I have been asked to do some published research and possibly some trials with multiple different research teams as my theory conveniently explains why they have found what they have found experimentally, and they'd like to push it further. It is our intent to put this theory to test immediately. A publication will be made as a result of everything discussed at the conference as well, and submitted for publication ASAP.
I'm still sort of blown away by all this. I'm so used to being dismissed and derided that these people not only welcoming me in kindly, but genuinely listening to me and wanting to work with me and fit their findings into a viable model of PFS is just like....beyond my wildest dreams. I was SO sure they would dismiss me like so many have before, but they didn't...I just....i don't have words for how that felt. I've cried multiple times since i've gotten home, almost feeling like its some sort of trick. That couldn't have happened right?
I'm terrible at "diplomacy". I don't know how to write this in a way that doesn't make me come off as an overconfident dick. But for the first time in my entire medical career, I spoke to other doctors about my ideas and how the molecular biochemistry of those ideas works, and I felt heard. Not just heard ,supported, encouraged, and appreciated.
Honestly, they were thrilled. It resulted in a great deal of joy in the room, as it felt like all these separate teams now had a bridge connecting all their individual works, and all their hard work, late nights, and sacrifices they made for years and years really made a big difference. A lot of them referenced the idea of "the blind men and the elephant" where multiple blind men are touching an elephant, and describing what they feel, "A rope, a fan, a tree trunk, a thick snake, a spear!"
I think I might have been able to see those decades of that hard work, all their accomplishments, and I took all the puzzle pieces, rotated them around for awhile, and finally got them all flat on the table. I can't believe I was the guy who got to say "its an elephant".
We united as a group afterwards, and after dinner and drinks, met again this morning to develop a plan of attack. We're all focused on it as an Elephant now, and we are committed to seeing it brought to heel.
I hope to be able to say more soon, but know this, everyone left the congress feeling excited and eager, it went amazingly well.
Soon, I'll be posting a document about the various lab tests someone can do as a screening to see if they are susceptible to getting PFS. Now that we have a fairly good grasp on the "why". resources can be directed at the "what' in terms of how to defeat this thing.
I continue this work privately as well on PSSD and PAS.
I am quite convinced that I can solve them as well if I can gather enough data, see enough patients, and chip away at it just like I did PFS all these years. Please be patient with me, I swear I'm doing my best. Do not lose hope. I wont rest until we can restore you all to as healthy of a state as is humanly possible.
Thank you for everyone for your support, and to my patients for their understanding in me replying rather slowly this past week.
More updates to follow, but this is what I've got for now!

THE DATA:

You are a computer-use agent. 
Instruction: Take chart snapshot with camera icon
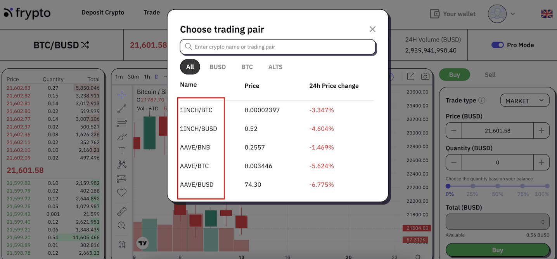[x=426, y=76]
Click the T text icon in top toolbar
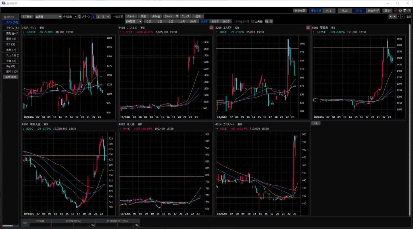Viewport: 413px width, 229px height. 405,10
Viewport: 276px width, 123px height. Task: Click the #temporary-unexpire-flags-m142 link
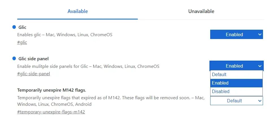[51, 112]
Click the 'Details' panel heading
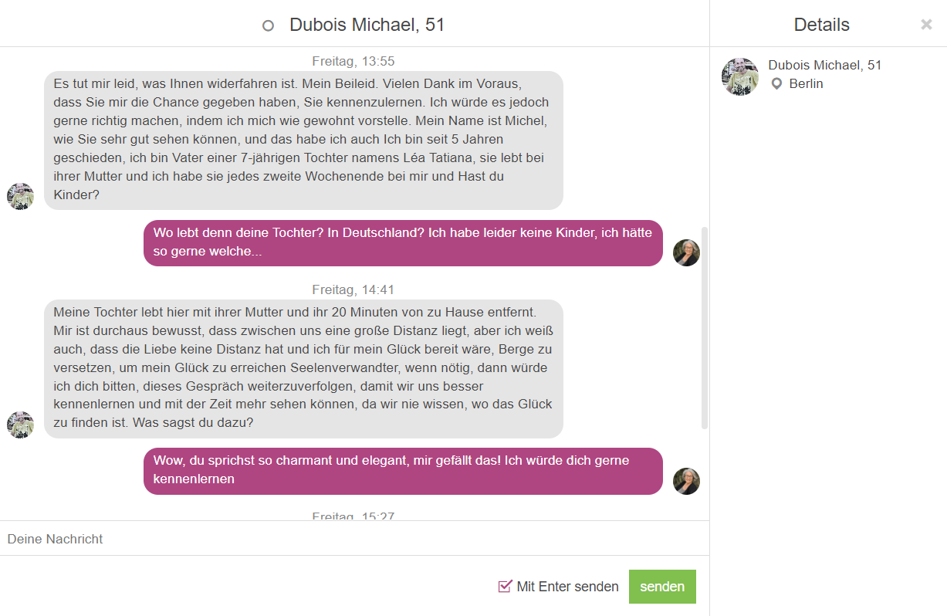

ASSIGNED TASK: Reproduce the part of the conference update on PFS from "We united as" to "PSSD and PAS.", word for word. The records play no part in this exercise.

FINAL ANSWER:
We united as a group afterwards, and after dinner and drinks, met again this morning to develop a plan of attack. We're all focused on it as an Elephant now, and we are committed to seeing it brought to heel.
I hope to be able to say more soon, but know this, everyone left the congress feeling excited and eager, it went amazingly well.
Soon, I'll be posting a document about the various lab tests someone can do as a screening to see if they are susceptible to getting PFS. Now that we have a fairly good grasp on the "why". resources can be directed at the "what' in terms of how to defeat this thing.
I continue this work privately as well on PSSD and PAS.